Ровно в двенадцать вместе с яркими солнечными лучами и крепким морозным ветерком в доме появилась тетушка Бай, белая низенькая толстушка лет за пятьдесят, вся с головы до пят начиненная благими пожеланиями. С первого взгляда на эту шуструю женщину сразу скажешь, что она способна на многое: . за день может принять не меньше десяти младенцев и все роды у нее пройдут самым лучшим образом. Тетушка Бай со всеми необычайно приветлива, но держится степенно и с достоинством, так что молодые люди с ней особенно шутить не решаются, будто знают, что она на их шутку тут же ответит, как отрежет: "Милок! Не забудь, кто тебя обмывал на третий день после твоего рождения!" Тетушка Бай одета просто, но чисто. В ее скромной и удобной одежде выделяется, пожалуй, лишь цветок граната из пурпурного шелка, который она приколола к красивой атласной ленте на шляпе.

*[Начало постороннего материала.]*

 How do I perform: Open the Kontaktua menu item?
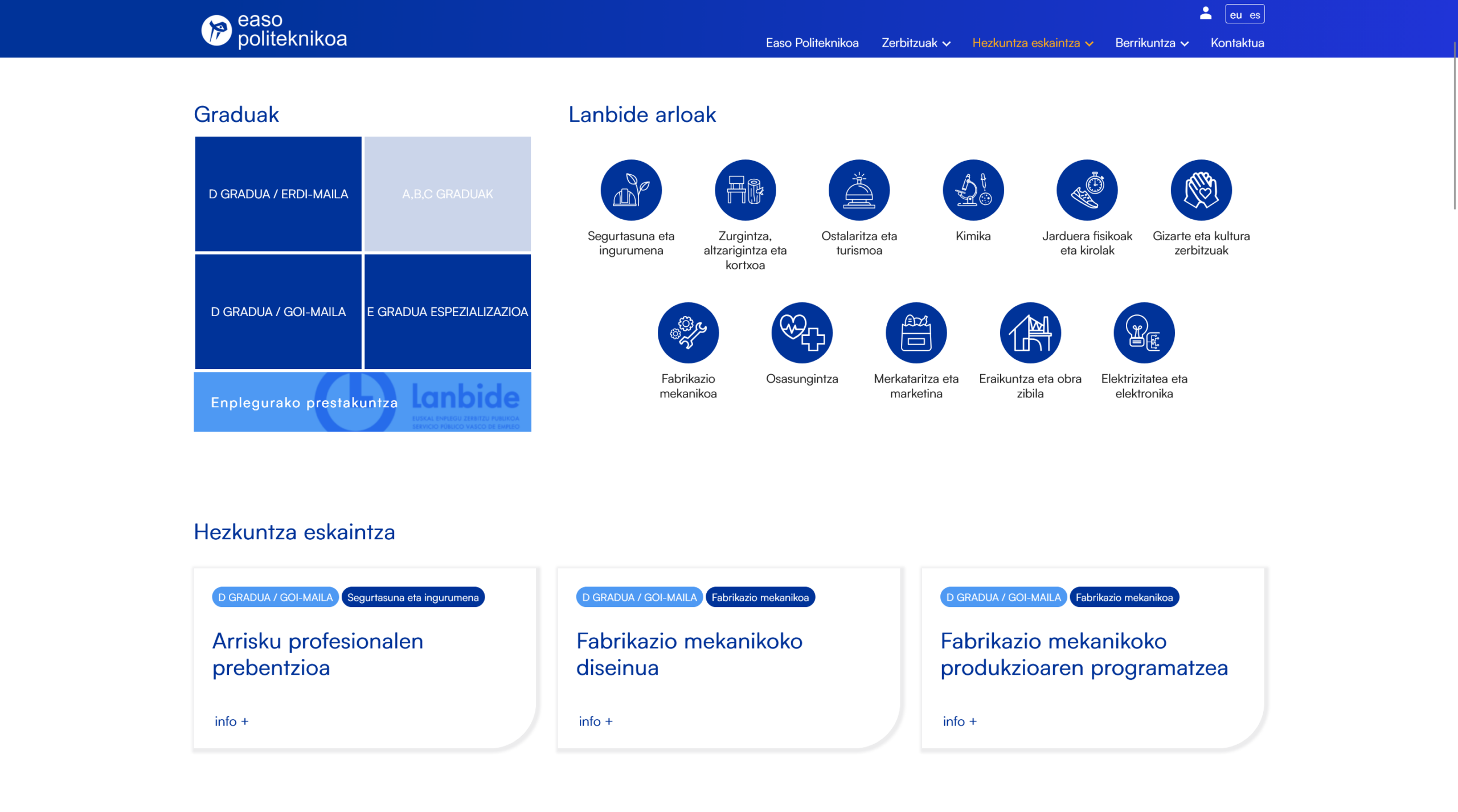pyautogui.click(x=1237, y=43)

Третьего дня меня принимала не она, а ее невестка - младшая тетушка Бай, как ее называли, - такая же, как и ее свекровь, бойкая и опрятная женщина, разве что не столь сведущая в житейских делах. Спустя некоторое время после этого дня она всем рассказывала, что совершенно непричастна к истории, которая случилась с моей матушкой третьего дня вечером, потому нисколько не чувствует себя виноватой. Все, мол, произошло оттого, что матушка последнее время плохо питалась, а потому сильно ослабла. Правда, сама она сказать об этом моей матери не решалась. Думаю, что все же неспроста пожаловала сегодня ее свекровь - тетушка Бай, личность в те времена весьма знаменитая. Когда тетушка Бай выходила из дверей чьего-то дома, все сразу догадывались, что за этими воротами появился на свет еще один драгоценный отпрыск высокого рангом чиновника или вельможи. Ясно, что, если такая известная повитуха появилась в нашем доме, значит, она хотела загладить какую-то вину. Это было сразу же видно без всяких объяснений, по одному ее поведению. Моя матушка что-то хотела сказать гостье, но, подумав, от этой мысли отказалась. Еще не ровен час обидится и наговорит вместо благопожеланий что-нибудь неприятное, и тогда не будет у меньшого сыночка счастья в жизни. Мать промолчала.
Из тетиной комнаты получено известие, что старой женщине пришли на руки хорошие карты. Это значило, что омовение можно начинать без нее. Мать, не решаясь пойти на столь ответственный шаг, послала к старухе сестренку, которая, вернувшись, сообщила:
- Она сказала: не ждите!
Церемония омовения началась. Тетушка Бай села на кан, поджав под себя ноги. Перед ней поставили большой медный таз, наполненный горячей водой, настоянной на акации и полыни. От посуды поднималось густое облако пара. Старухи родственницы, а также все те, кто был помоложе - невестки и снохи, - приступили к "наполнению таза", то есть принялись бросать в сосуд медные монеты, сопровождая каждое свое движение словами: "Долгие лета знатному сыну! Долгие лета!.. " За медяками в воду последовали орешки арахиса и несколько яиц: обычных и крашенных красной краской. Как я узнал позже, подношения и деньги (их, понятно, было не слишком много, хотя никто не считал) забрала себе тетушка Бай, к которой вся моя родня испытывала чувство большой благодарности за то, что та, пренебрегая своей Славой, снизошла до нас и провела как надо мое омовение, из чего, кстати говоря, все заключили, что ее невестка все же была виновата, и виновата крупно.
Во время омовения тетушка Бай наговорила мне целую кучу добрых слов, не пропустив из своего набора ни одной фразы: "Головку обмоем, будет сиятельным князем. Животик помоем, знатными станут потомки. Яички ему прополощем, уездного должность получит. Побрызгаем грудку - начальником округа станет!" Все прониклись к тетушке еще большим почтением. Еще бы! Из таза она извлекла лишь жалкие медяки, а, несмотря на это, высказала полный словарь благих пожеланий, ничего из него не выбросив и не утаив. Редкого достоинства женщина! Правда, я так и не стал ни уездным, ни окружным начальником, и все же я испытываю к тетке Бай большую благодарность хотя бы уже за то, что она меня очень хорошо помыла, возможно, даже лучше любого уездного начальника.